Quickstart - Secure AAS Backend with SQL Database using Bicep and Managed Identity

Deploying a scalable, secure backend on Azure with automated infrastructure setup is easier than ever with Bicep templates. Today, I’ll guide you through a quickstart project that demonstrates how to set up a Python-based Azure App Service connected to an Azure SQL Database using a Managed Identity, eliminating the need for managing database credentials. I’ve created a public GitHub repository template with all the necessary code and workflows, so you can clone, adapt, and deploy this setup effortlessly.

GitHub - Latzox/sample-webapp-backend-with-sql-database: A lightweight backend environment for testing new application features. It includes everything from hosting the app to managing data persistence and integrates CI/CD for easy testing and iteration.

A lightweight backend environment for testing new application features. It includes everything from hosting the app to managing data persistence and integrates CI/CD for easy testing and iteration.…

GitHubLatzox

Overview of the Quickstart Project

This project deploys a simple backend with the following components:

• Python API running on Azure App Service, which serves data via an endpoint at /employees.
• Azure SQL Database with sample data, accessed by the App Service using a Managed Identity.
• Bicep templates to automate the entire infrastructure deployment, including:

• Resource group setup
• SQL Server and SQL Database provisioning
• App Service deployment
• Managed Identity setup and Container Registry role assignments

• GitHub Actions CI/CD Pipelines for:

• Building and publishing the Docker container for the app
• Integration testing of Bicep templates
• Deployment of infrastructure to production

The key benefit of this approach is using Managed Identity for secure, passwordless access to the database. Let’s dive into how each part is implemented!

Deploying Infrastructure with Bicep

In the repository, the Bicep templates handle provisioning resources and setting up the required permissions.
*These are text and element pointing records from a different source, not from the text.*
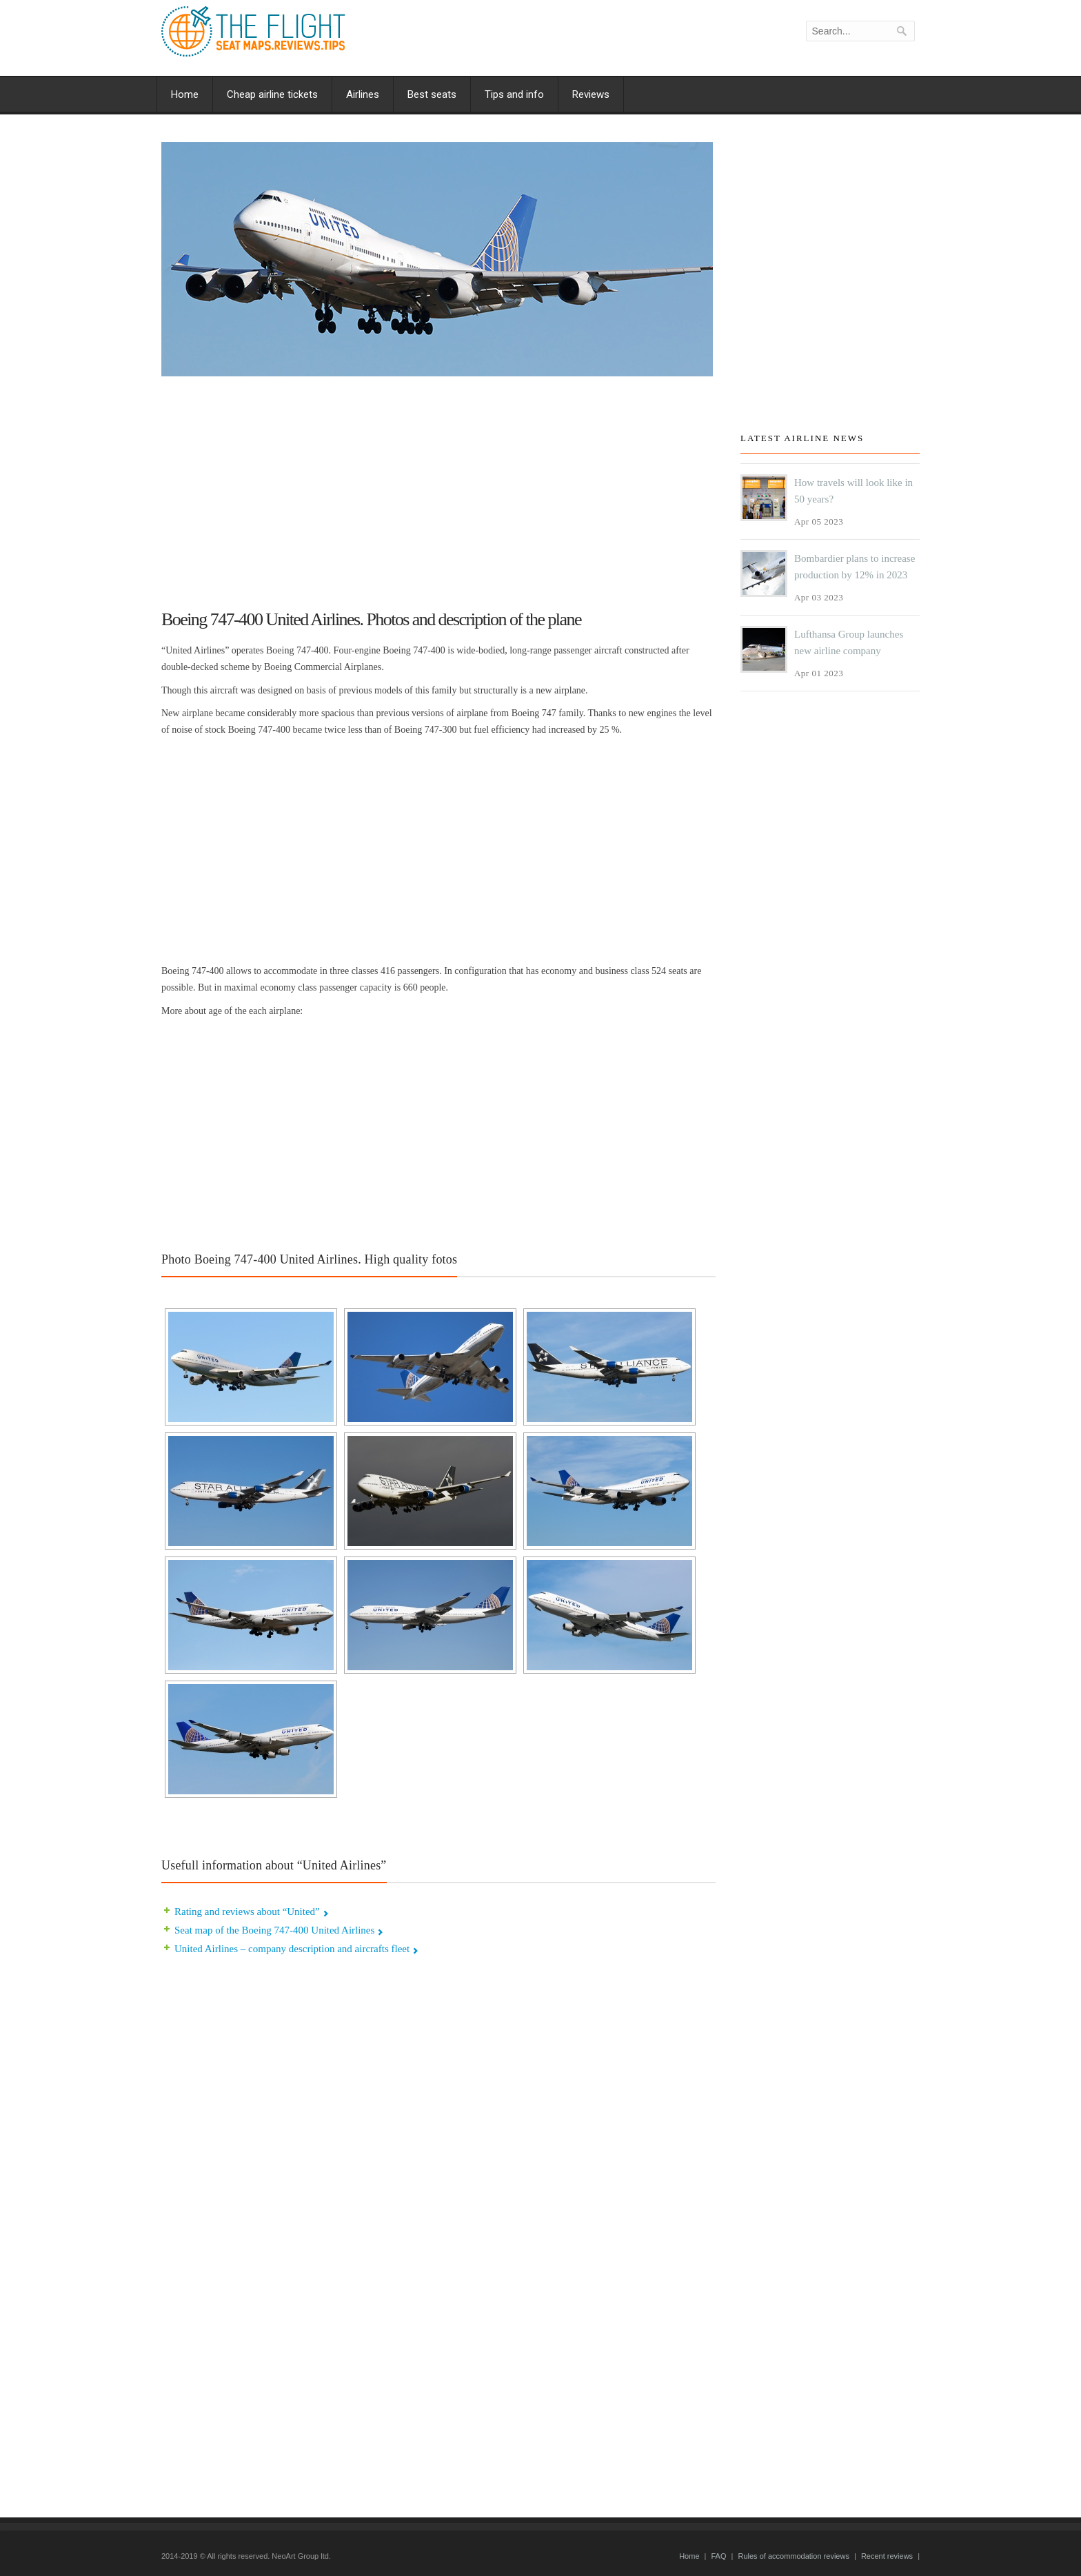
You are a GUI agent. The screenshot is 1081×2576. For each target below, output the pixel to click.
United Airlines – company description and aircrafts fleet (292, 1948)
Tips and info (514, 94)
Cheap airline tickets (272, 94)
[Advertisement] (438, 486)
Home (185, 94)
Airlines (362, 94)
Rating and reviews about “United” (247, 1911)
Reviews (590, 94)
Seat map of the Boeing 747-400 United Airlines (274, 1930)
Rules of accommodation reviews (793, 2556)
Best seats (431, 94)
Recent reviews (887, 2556)
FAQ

Here’s a breakdown of the main resources provisioned:

• Resource Group
• Azure SQL Server and Database
• Azure App Service
• Managed Identity and Role Assignments

Permissions for querying data

To allow the App Service to access the database without secrets, the managed identity is granted necessary database roles:

CREATE USER [<displayname-of-appservice>] FROM EXTERNAL PROVIDER;
ALTER ROLE db_datareader ADD MEMBER [<displayname-of-appservice>];
ALTER ROLE db_datawriter ADD MEMBER [<displayname-of-appservice>];
ALTER ROLE db_ddladmin ADD MEMBER [<displayname-of-appservice>];

Implementing the Flask API with Managed Identity

The API, which is part of the GitHub repository, exposes an endpoint to retrieve employee data from the database. The connection to Azure SQL is made using the managed identity, making it both secure and streamlined.
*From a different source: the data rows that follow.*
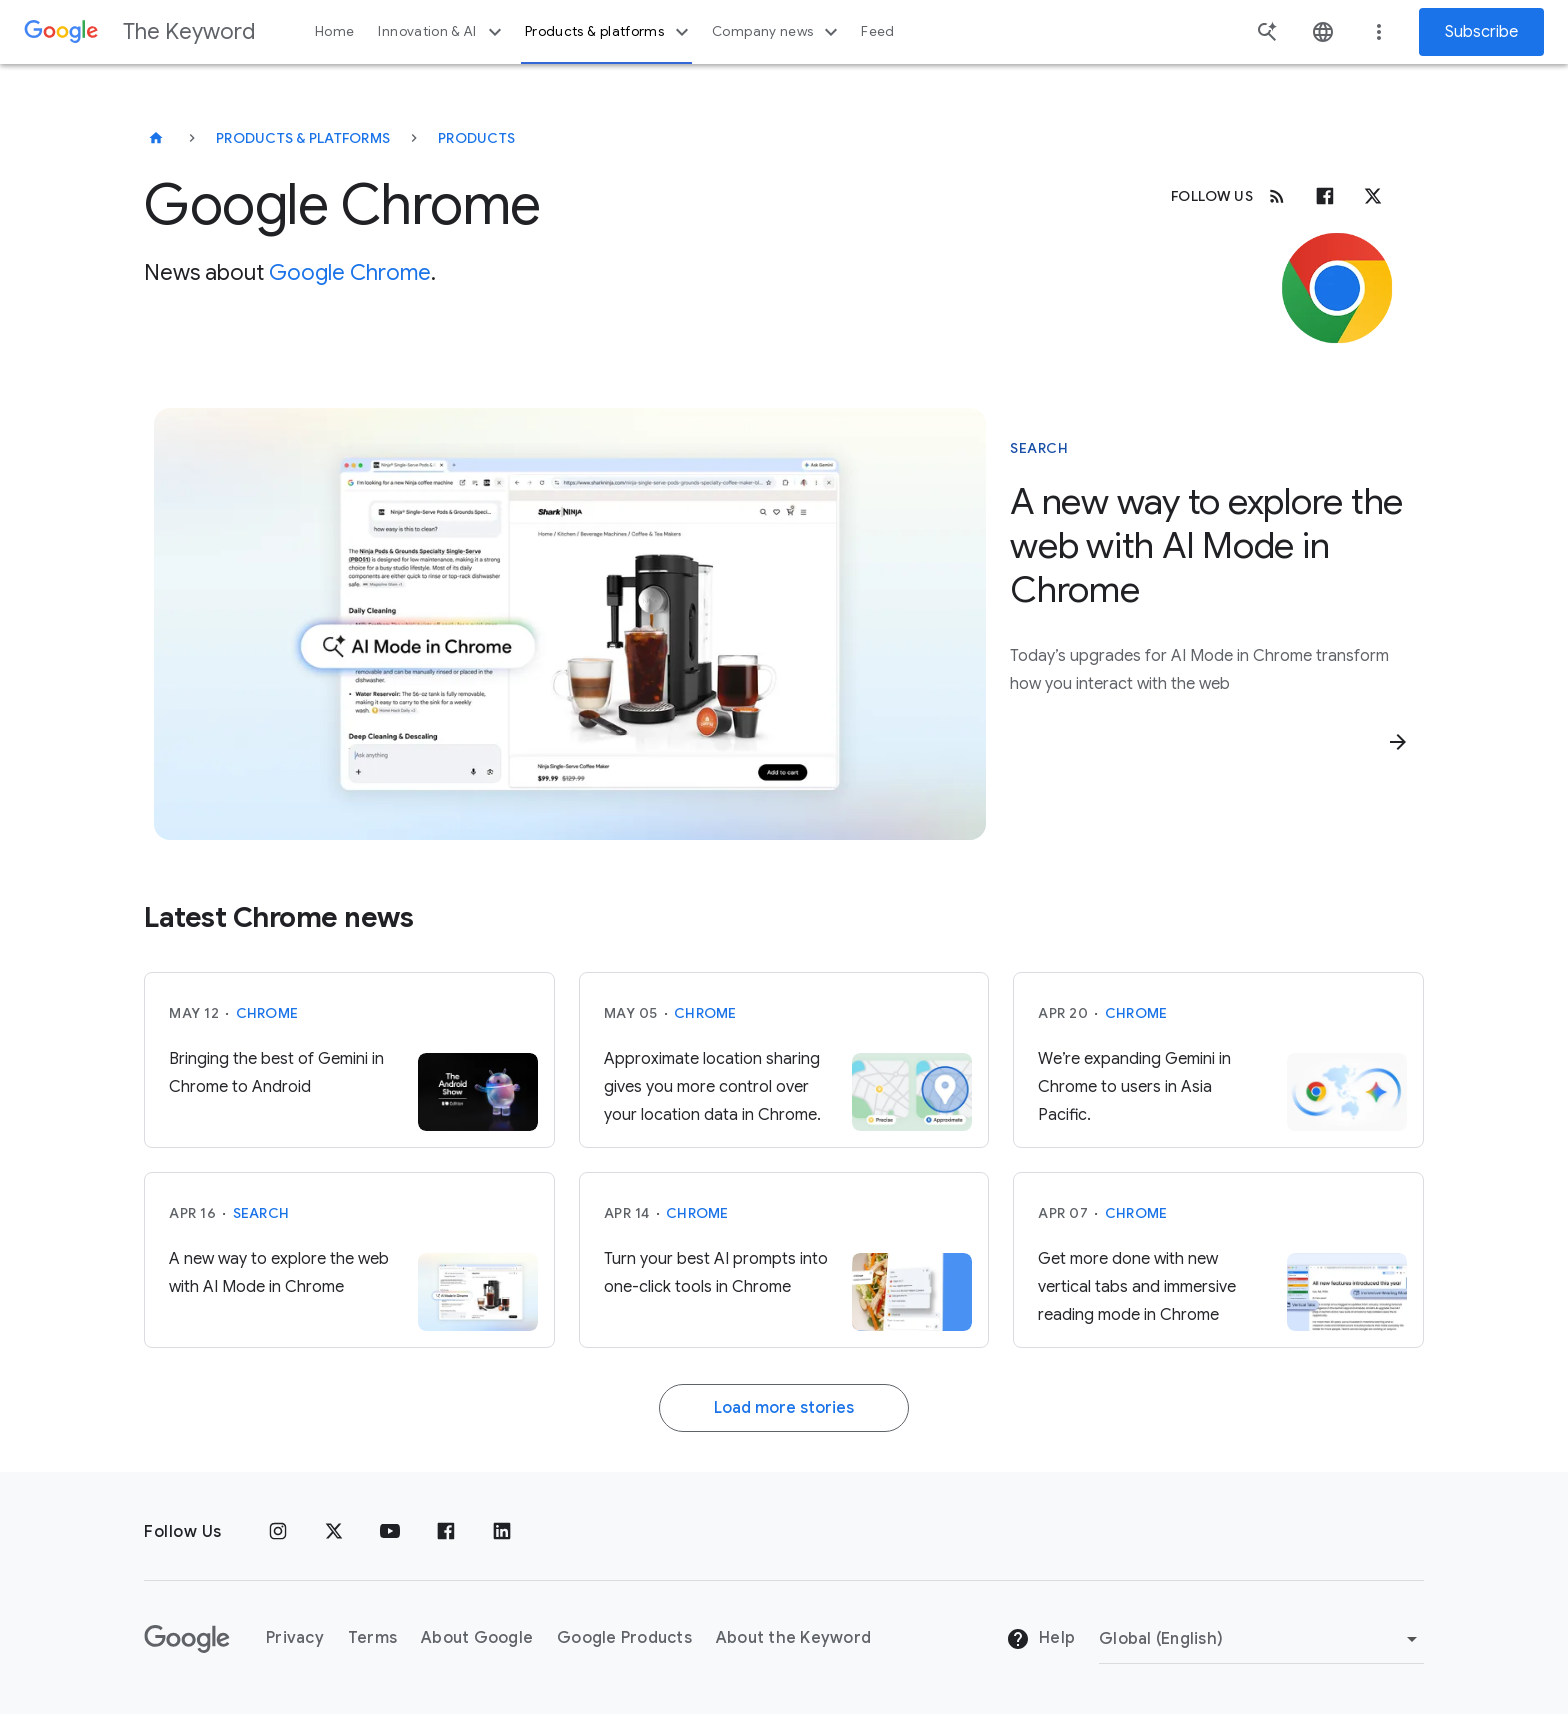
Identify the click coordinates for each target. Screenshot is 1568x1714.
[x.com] (1373, 196)
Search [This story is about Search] (1039, 448)
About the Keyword (793, 1638)
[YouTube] (390, 1532)
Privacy (295, 1638)
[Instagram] (278, 1532)
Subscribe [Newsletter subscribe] (1481, 32)
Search (261, 1213)
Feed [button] (877, 31)
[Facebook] (1325, 196)
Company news (777, 32)
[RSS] (1277, 196)
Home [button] (334, 31)
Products (476, 138)
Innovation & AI (442, 32)
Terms (372, 1638)
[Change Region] (1261, 1639)
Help (1040, 1639)
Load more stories (784, 1408)
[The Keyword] (156, 138)
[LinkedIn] (502, 1532)
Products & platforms (609, 32)
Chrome (267, 1013)
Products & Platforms (303, 138)
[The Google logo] (187, 1639)
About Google (477, 1638)
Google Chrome (350, 272)
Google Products (624, 1638)
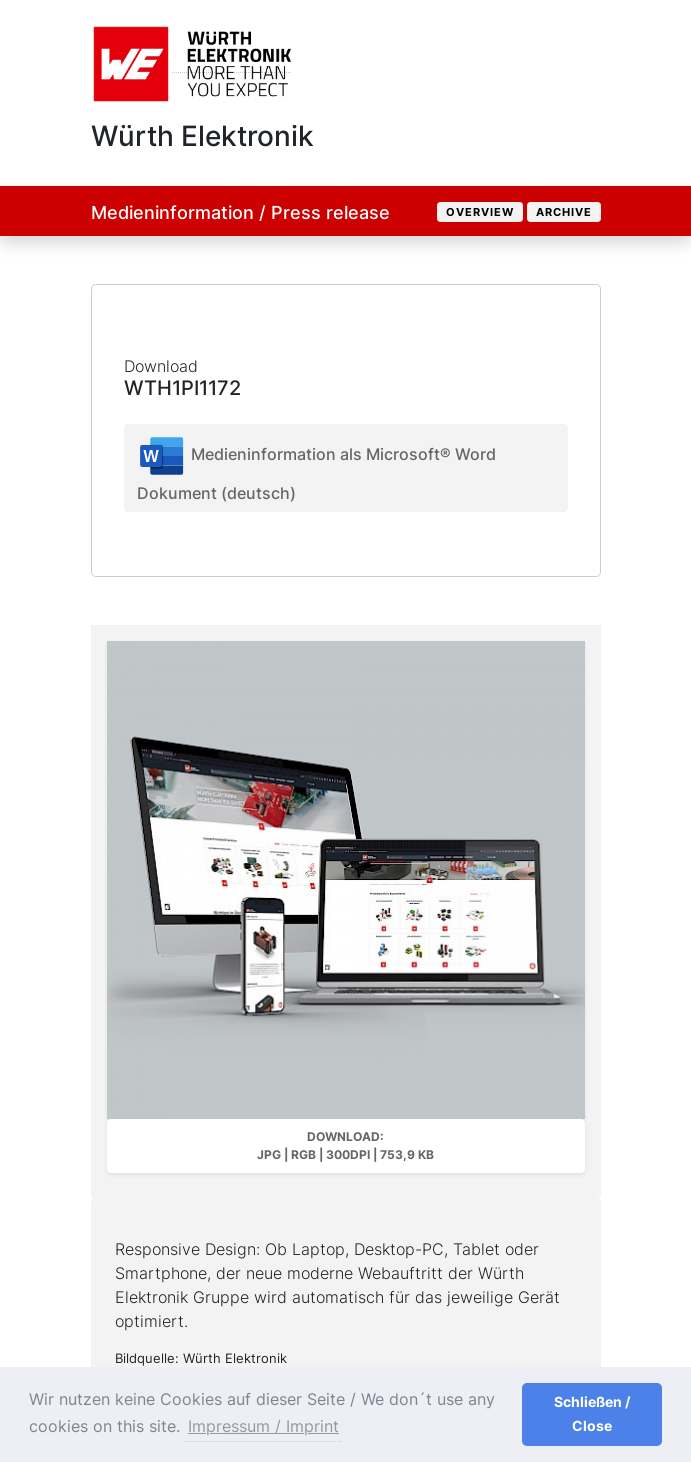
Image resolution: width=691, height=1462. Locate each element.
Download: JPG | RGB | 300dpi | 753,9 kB (345, 1145)
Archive (564, 212)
Code for Database Connection and Employee Endpoint

The connection to the SQL database is established using Azure Active Directory (AD) authentication with Managed Identity:

def get_db_connection():
    connection_string = f'DRIVER={{ODBC Driver 17 for SQL Server}};SERVER={server}.database.windows.net;PORT=1433;DATABASE={database};Authentication=ActiveDirectoryMsi'
    return pyodbc.connect(connection_string)

This function connects to the SQL database without requiring any sensitive information like secrets.
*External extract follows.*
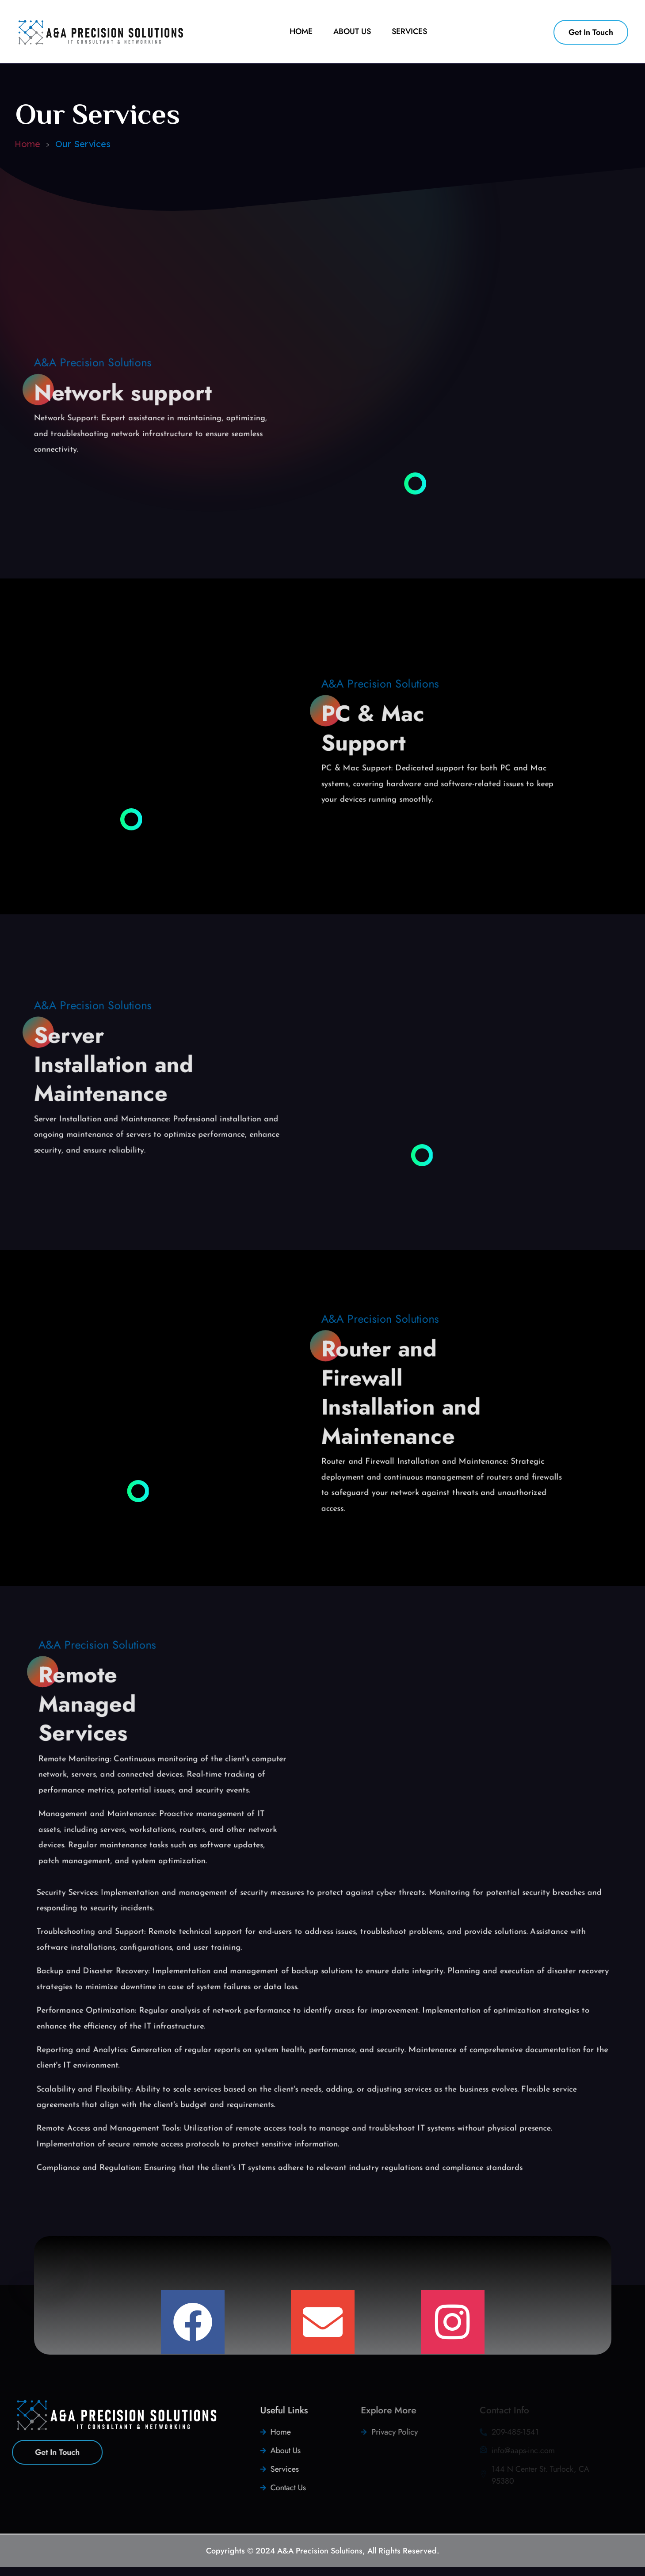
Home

To fetch the employee data, we use a simple query, converting the result to JSON for easy API responses:

def get_employees():
    conn = get_db_connection()
    cursor = conn.cursor()
    cursor.execute('SELECT ID, Name, Position, Salary FROM Employees')
    rows = cursor.fetchall()
    conn.close()

    employees = []
    for row in rows:
        employees.append({
            'ID': row.ID,
            'Name': row.Name,
            'Position': row.Position,
            'Salary': row.Salary
        })

    return jsonify(employees)

This setup ensures that the App Service can seamlessly access the database, providing a secure and efficient backend for our application.

Automating with GitHub Actions

The repository includes three GitHub Actions workflows that automate the CI/CD process:

1. Docker Build and Publish: Builds the Docker image for the Python API and pushes it to a container registry. This step ensures that the API is readily deployable on Azure App Service.
2. Bicep Template Integration Testing: Uses PSRule for Azure to verify the Bicep templates’ integrity and compliance. This workflow checks for best practices and potential issues before deploying resources.
3. Production Deployment: Deploys the resources to Azure using the validated Bicep templates. This workflow deploys a new environment or updates the existing infrastructure automatically.

Using Azure App Service, Azure SQL, and Managed Identity together provides a powerful foundation for secure, scalable backends. This project demonstrates how Bicep can automate the infrastructure setup, while GitHub Actions handle CI/CD, from Docker image creation to production deployment.

The provided GitHub repository makes it easy for you to try this setup, adapt it to your requirements, and leverage it as a template for your next Azure-based project.